Julian rubbed the back of his neck. “David invested some of my money in EllisIntel for me—”
“Some? Honey, to get a check this big, the company not only has to be insanely profitable—which it is—but you have to have a ton of money invested. A lot more than ‘some.’” She met his eye. “Is that the problem?”
“No. Well, maybe. I thought David told me EllisIntel didn’t pay out dividends. I could be wrong on that, but I believe that’s what he said. It’s pretty clear they do.”
“They always have.”
Julian’s expression darkened. “I’ve been invested for about a year. The problem then, is where are the other checks?” He indicated the open accounts on the computer screen. “I’ve looked and I can’t see where they might have been deposited.”
“And you want me to look for them?”
“Yes.” He rubbed his jaw. “Looking at it like this…It doesn’t look good, does it?”
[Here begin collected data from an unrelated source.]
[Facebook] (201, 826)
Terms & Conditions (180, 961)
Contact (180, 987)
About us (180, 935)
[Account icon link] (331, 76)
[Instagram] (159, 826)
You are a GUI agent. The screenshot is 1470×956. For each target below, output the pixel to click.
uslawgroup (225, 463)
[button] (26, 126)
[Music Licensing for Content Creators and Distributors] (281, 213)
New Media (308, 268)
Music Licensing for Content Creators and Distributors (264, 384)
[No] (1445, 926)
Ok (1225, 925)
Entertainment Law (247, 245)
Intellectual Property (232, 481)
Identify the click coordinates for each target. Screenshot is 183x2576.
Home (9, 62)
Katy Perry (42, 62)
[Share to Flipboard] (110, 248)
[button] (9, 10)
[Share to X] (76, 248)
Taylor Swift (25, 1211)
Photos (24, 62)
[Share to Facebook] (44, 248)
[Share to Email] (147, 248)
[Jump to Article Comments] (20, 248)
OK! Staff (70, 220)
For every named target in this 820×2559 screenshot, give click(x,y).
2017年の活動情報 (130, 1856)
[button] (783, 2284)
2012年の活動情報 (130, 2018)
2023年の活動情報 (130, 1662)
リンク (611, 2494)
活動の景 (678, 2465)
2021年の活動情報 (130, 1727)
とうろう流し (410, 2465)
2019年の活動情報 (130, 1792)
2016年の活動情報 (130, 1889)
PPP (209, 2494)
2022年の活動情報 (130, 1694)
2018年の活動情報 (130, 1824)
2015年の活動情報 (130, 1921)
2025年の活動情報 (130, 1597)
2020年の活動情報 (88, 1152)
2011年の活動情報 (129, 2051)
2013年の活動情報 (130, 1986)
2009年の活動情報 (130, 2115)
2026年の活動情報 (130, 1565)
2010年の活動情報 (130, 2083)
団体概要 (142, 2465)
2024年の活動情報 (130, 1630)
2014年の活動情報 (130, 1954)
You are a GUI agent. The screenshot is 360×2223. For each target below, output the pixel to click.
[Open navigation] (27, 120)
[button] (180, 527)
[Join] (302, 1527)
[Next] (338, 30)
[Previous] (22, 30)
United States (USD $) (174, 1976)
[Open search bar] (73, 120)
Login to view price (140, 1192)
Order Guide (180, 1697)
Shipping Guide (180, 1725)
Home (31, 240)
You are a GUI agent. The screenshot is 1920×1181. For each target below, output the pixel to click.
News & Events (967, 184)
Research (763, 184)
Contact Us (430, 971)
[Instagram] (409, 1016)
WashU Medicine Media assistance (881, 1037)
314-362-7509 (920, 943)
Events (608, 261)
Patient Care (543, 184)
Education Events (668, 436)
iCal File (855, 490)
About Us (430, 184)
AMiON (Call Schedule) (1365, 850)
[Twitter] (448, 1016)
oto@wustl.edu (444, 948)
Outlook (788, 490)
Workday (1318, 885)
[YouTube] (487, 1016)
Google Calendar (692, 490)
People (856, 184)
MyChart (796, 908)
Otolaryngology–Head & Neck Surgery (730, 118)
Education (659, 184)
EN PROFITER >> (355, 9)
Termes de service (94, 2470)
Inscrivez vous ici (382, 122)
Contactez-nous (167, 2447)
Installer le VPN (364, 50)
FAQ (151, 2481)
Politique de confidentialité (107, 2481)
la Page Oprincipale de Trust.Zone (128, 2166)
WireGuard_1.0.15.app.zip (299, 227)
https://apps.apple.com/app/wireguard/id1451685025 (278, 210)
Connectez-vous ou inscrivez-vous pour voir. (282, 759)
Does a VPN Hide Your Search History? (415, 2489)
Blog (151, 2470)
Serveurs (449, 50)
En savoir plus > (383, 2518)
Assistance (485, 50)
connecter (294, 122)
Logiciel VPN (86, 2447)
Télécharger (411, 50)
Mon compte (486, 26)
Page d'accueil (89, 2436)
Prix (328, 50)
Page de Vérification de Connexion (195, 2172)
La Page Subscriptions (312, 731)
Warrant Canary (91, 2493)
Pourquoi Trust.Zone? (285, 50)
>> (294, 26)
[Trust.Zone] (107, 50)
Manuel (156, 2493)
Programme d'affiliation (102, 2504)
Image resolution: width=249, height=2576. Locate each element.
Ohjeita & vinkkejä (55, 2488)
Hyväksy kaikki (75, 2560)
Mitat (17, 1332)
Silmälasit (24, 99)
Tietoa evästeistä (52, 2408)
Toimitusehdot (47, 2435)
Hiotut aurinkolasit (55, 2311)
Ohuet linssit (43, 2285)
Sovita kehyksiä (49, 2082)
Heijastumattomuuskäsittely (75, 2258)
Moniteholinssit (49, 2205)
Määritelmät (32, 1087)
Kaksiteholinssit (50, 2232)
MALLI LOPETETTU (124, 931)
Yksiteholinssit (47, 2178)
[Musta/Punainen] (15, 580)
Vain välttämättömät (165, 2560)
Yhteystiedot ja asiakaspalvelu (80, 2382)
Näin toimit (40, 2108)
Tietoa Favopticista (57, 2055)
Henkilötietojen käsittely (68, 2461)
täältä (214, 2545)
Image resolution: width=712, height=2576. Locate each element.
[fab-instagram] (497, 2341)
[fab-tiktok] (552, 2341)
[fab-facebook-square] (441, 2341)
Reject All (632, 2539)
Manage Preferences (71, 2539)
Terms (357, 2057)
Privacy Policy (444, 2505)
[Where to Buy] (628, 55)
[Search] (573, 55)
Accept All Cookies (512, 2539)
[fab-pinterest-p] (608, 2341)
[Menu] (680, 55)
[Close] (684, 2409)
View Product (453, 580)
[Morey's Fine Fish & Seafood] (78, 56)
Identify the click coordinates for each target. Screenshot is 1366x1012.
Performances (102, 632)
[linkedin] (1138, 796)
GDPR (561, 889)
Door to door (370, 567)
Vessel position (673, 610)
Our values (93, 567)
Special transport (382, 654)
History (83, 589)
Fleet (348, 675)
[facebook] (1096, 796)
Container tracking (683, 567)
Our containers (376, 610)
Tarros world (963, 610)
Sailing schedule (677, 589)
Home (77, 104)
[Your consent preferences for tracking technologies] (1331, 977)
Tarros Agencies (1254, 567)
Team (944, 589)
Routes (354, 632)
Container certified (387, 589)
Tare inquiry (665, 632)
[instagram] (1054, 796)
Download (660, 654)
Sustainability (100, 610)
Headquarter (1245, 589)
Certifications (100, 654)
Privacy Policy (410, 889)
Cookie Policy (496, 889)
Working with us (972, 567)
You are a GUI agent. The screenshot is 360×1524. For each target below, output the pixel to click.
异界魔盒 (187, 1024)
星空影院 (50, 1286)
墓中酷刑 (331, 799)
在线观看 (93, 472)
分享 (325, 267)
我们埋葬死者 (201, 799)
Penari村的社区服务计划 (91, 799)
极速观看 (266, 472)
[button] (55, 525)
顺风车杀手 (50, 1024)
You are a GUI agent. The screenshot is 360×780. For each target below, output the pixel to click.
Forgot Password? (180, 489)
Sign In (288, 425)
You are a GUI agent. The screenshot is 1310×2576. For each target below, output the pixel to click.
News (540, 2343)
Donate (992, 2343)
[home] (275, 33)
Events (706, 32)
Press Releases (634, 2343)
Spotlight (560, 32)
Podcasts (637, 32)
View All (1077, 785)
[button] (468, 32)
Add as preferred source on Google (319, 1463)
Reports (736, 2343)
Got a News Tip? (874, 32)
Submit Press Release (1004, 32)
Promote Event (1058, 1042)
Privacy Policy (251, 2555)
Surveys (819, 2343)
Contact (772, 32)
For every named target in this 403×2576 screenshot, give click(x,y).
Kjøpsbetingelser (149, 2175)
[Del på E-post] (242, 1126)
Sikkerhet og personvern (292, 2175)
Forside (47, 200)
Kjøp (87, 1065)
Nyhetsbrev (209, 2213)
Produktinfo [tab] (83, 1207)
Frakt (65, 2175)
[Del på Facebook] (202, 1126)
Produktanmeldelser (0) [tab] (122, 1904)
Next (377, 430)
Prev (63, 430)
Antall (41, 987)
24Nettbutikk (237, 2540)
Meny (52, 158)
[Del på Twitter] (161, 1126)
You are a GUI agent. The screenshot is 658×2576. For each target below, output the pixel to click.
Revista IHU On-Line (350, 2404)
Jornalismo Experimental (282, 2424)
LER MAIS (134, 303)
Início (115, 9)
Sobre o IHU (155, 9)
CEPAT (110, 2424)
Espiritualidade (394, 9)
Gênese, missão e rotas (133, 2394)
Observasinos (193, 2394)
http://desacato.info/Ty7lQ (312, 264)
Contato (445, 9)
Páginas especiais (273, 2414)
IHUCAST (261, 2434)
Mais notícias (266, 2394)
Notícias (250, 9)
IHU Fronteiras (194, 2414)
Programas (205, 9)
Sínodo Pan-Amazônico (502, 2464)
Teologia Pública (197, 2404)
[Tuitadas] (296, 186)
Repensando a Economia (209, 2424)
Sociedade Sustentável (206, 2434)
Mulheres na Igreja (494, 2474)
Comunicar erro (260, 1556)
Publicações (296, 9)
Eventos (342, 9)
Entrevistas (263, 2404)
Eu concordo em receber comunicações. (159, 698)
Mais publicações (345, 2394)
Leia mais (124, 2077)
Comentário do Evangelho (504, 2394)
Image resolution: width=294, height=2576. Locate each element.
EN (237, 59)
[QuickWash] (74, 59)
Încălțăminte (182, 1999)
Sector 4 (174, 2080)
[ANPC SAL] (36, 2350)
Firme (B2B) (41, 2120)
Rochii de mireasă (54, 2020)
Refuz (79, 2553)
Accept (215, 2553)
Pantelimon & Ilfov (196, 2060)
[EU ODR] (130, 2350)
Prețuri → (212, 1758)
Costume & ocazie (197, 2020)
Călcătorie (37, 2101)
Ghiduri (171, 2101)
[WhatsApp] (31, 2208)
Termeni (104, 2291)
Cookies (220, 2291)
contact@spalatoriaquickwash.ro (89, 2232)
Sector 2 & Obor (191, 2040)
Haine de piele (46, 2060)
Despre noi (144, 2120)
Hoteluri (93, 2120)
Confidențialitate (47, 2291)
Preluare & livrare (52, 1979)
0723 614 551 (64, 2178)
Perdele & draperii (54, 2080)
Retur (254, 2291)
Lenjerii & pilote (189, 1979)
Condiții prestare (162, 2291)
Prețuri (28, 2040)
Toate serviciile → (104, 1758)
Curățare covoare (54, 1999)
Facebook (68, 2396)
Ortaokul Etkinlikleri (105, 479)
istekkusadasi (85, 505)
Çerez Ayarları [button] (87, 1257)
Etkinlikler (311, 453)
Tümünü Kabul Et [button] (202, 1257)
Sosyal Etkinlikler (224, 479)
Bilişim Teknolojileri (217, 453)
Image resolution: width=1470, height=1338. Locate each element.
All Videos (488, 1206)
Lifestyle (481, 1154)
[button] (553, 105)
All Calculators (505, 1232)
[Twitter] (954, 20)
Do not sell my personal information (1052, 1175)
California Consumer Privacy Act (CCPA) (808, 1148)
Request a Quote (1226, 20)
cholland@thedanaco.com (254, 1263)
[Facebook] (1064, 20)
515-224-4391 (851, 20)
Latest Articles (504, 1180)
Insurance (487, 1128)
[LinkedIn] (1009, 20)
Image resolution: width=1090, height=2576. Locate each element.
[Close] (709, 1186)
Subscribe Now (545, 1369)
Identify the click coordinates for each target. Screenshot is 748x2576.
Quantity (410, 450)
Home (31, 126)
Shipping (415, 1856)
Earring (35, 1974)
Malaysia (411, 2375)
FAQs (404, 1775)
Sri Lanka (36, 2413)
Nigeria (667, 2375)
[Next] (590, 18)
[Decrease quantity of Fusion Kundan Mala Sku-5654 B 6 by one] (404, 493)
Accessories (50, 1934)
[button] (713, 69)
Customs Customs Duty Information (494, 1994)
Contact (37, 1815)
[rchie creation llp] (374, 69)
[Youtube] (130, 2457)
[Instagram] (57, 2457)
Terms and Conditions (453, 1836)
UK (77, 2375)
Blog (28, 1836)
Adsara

“I don’t know yet,” Natalie said. The part of her that twitched at the mere sight of David hoped it was what it looked like: plain old thievery. He’d get fired, maybe go to jail, and be out of their life. But the part of her that loved Julian—a much larger, deeper well of emotion—hoped he hadn’t been betrayed by someone he considered a friend.
“It might turn out to be nothing.” She smiled up at him. “I’ll see what I can find.”
“Thanks, love.” He kissed her cheek. “I’ll make you some tea and leave you to it.”
#
The mug of steaming chamomile hadn’t even begun to cool when Natalie sat back in the chair, her heart hammering in her chest and her fists clenched.
“Damn him,” she muttered at the computer screen, and called Julian in. It wasn’t easy to hurt him but he had to know. “I think he’s been stealing from you.”